Swat Trace Facility (STF), high IOPS, and memory problems during STF Analyze.
By Henk Vandenbergh on Feb 12, 2009
During the STF Analyze phase, STF reads and interprets all the trace data generated by TNF. Since the trace probes describe I/O starts and I/O completions, and TNF frequently generates duplicate I/O completion probes or some times does not generate a completion probe at all, STF needs to keep all I/O start and I/O completion probes in memory so that it can identify and ignore these duplicate probes.
After three minutes STF finally says: OK, if any duplicate data shows up or if any (infrequent) I/O completion does not get generated, three minutes wait time is enough, and starts aging the retained probes out of memory.
This means however that if there are any I/O operations that take longer than three minutes, the I/O start probe is already gone when the I/O completion finally shows up. This I/O then is completely lost to STF.
You may think that three-minute I/O response times never happen, and I agree with that. However, in our lab environments people do a lot of fancy things trying to break our hardware and software to make sure that our customers ultimately get a product that is as good as can be. I used to have 30 seconds set as an aging limit, but there were occasions that this was not enough, so I increased it to 180 seconds, three minutes.
This all worked fine when running a ‘decent’ amount of IOPS.
Storage devices however are becoming faster, especially since the arrival of solid-state devices (SSD).

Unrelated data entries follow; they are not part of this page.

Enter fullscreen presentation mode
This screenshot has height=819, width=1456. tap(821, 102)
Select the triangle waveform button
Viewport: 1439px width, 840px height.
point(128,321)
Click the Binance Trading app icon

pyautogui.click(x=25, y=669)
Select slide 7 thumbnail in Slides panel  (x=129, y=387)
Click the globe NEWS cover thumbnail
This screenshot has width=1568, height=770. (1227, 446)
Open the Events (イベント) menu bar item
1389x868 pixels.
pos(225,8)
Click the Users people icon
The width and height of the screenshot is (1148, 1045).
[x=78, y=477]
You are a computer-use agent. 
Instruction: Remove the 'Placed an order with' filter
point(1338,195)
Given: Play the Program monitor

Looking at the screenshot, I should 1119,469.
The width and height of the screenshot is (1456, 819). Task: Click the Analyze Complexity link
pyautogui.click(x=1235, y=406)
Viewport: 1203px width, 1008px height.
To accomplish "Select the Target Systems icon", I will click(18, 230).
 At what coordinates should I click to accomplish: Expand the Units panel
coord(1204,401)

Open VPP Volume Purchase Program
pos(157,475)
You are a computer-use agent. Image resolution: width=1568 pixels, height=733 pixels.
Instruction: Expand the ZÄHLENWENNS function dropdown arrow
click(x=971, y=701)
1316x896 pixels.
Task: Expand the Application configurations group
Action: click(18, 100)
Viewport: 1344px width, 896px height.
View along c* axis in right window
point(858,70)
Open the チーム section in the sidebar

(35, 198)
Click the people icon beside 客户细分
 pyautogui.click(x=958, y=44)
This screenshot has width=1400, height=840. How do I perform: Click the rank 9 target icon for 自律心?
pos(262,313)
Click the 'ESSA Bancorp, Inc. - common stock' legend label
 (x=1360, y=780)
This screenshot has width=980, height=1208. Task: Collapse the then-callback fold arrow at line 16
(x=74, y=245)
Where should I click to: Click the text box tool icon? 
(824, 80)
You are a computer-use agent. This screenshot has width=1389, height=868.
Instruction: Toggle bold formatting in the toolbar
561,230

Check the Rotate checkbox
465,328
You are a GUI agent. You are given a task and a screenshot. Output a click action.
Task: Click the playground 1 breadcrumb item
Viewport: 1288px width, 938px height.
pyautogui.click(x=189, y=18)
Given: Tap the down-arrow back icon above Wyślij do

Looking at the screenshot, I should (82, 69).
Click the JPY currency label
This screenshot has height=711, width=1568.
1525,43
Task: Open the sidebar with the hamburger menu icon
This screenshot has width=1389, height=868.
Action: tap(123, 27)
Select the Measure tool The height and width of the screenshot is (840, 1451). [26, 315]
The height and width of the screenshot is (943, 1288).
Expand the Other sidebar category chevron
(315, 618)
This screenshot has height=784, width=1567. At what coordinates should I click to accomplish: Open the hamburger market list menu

And now the very high IOPS are starting to create memory problems for STF: keeping three minutes worth of data for 30,000 IOPS in memory starts becoming a problem (30,000 \* 180 seconds \* (start + completion probe) = 10 million probes kept in memory).
- Increase the Java heap space using the STF ‘Settings’ tab from –Xmx1024m to –Xmx3500m, but that some times is not enough (3500m is some 32-bit Java limit, I have never run STF in a 64-bit environment).
- Lower the probe aging in STF. Use the ‘Settings’ tab again, and enter ‘-a30’ as a batch_prm parameter for 30 second aging, or lower if you know for sure that in your environment no I/O response time ever is longer than the value that you specify.